AIM OF THE EXERCISE:
For the material below, return exactly the lines starting at the line containing "1248x952 pixels. How" and ending at the line containing "Task: Click the À proximité nearby icon", both ends included, and no others.

INFORMATION GIVEN:
- Opening Delimiter -

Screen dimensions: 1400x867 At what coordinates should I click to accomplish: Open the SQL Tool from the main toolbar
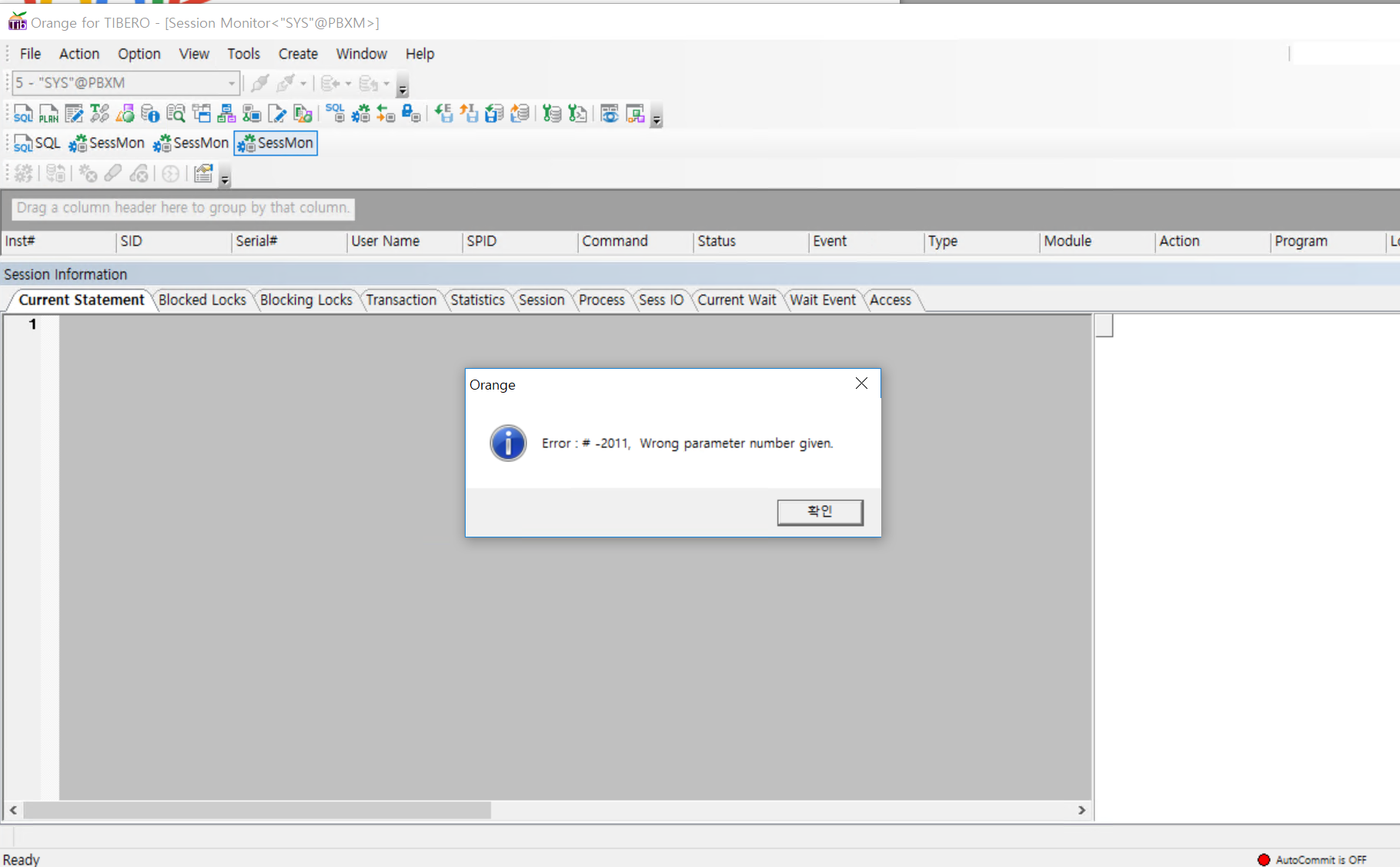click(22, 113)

- Closing Delimiter -
- Opening Delimiter -

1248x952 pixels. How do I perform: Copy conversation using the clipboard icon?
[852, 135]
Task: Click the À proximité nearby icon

- Closing Delimiter -
- Opening Delimiter -

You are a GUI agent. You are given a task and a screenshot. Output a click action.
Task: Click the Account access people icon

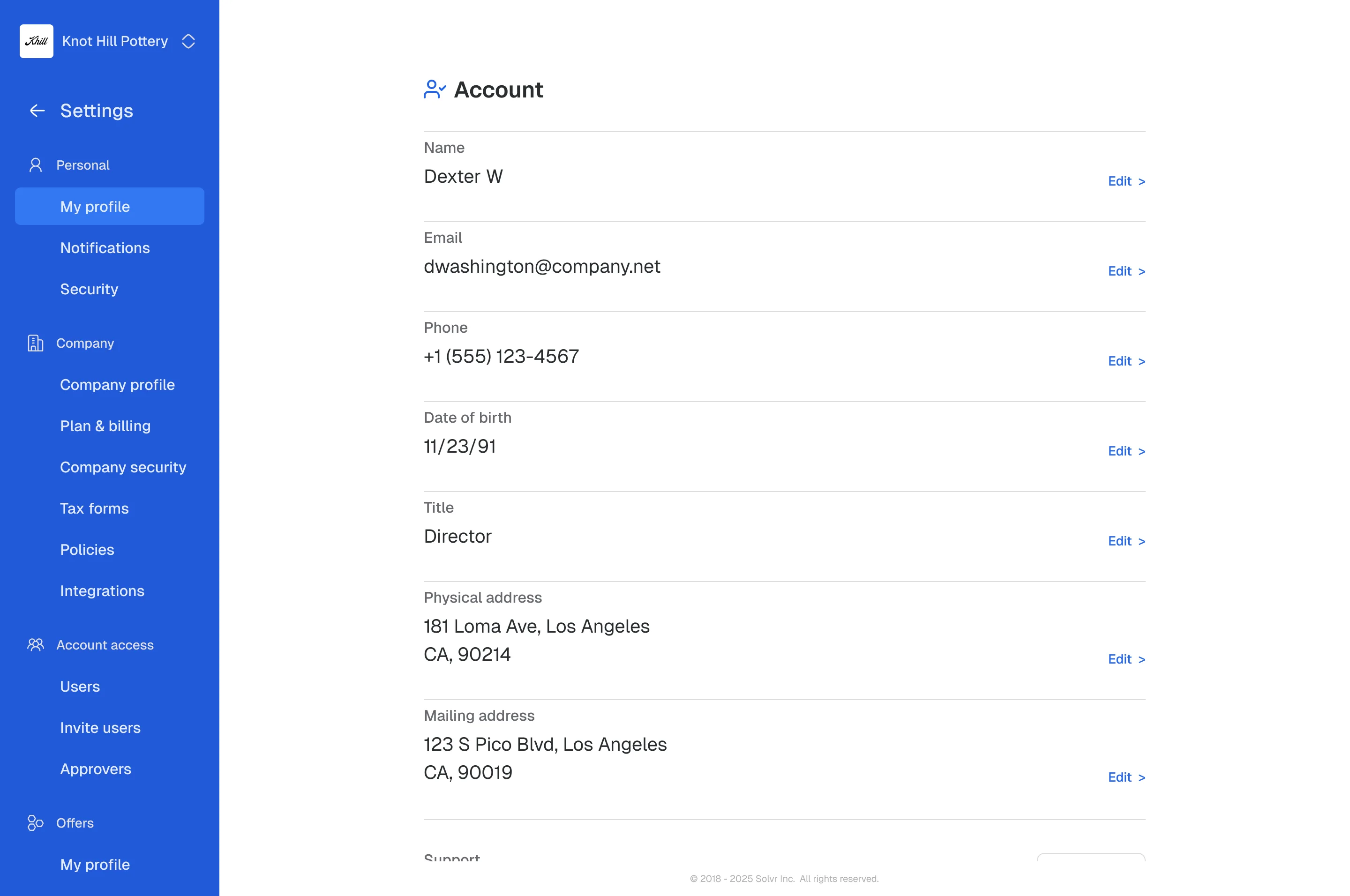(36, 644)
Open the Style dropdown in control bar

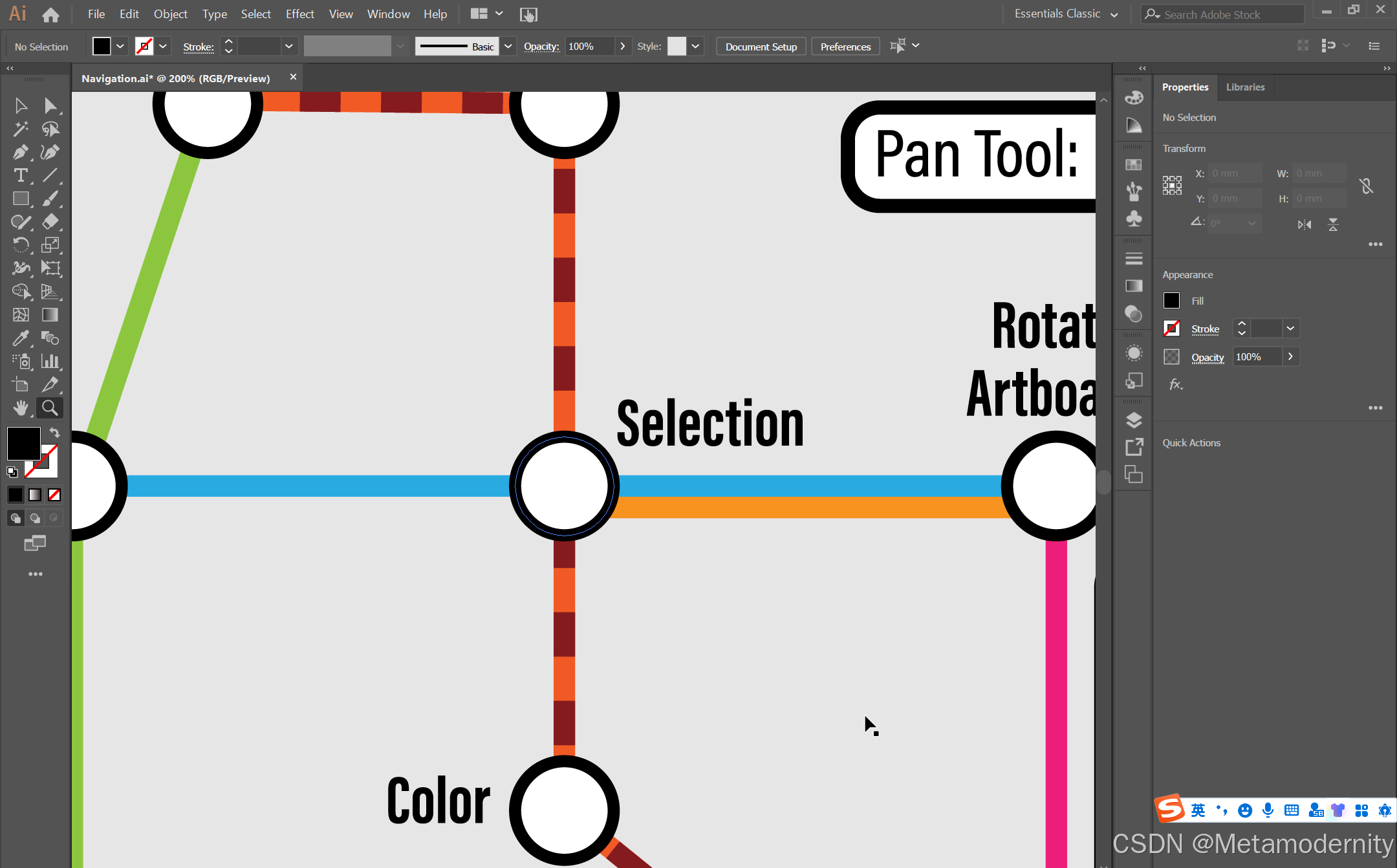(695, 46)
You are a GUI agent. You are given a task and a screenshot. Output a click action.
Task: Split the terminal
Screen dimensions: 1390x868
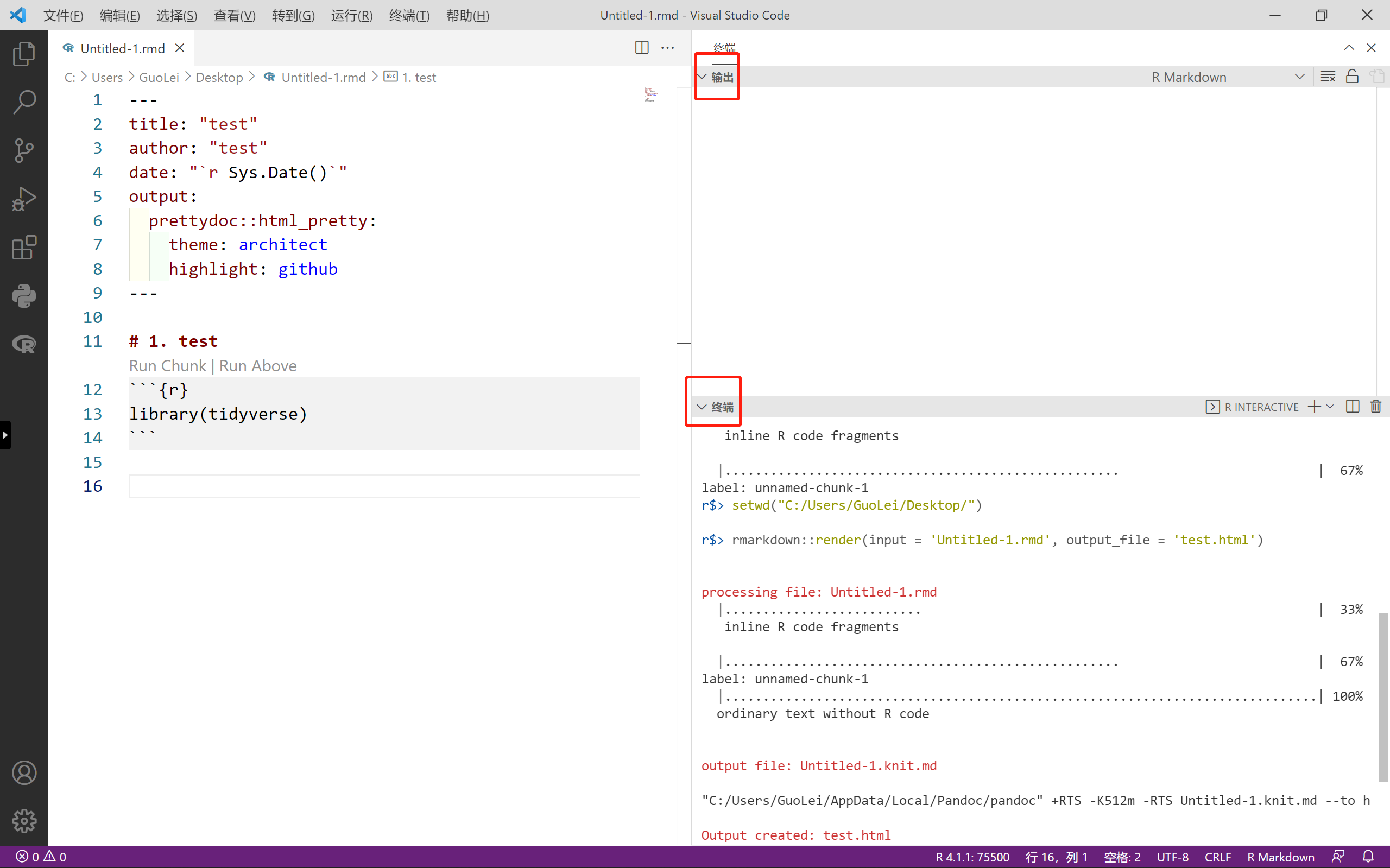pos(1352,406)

- Closing Delimiter -

RESULT FOR THIS TASK:
1248x952 pixels. How do I perform: Copy conversation using the clipboard icon?
[852, 135]
Task: Click the À proximité nearby icon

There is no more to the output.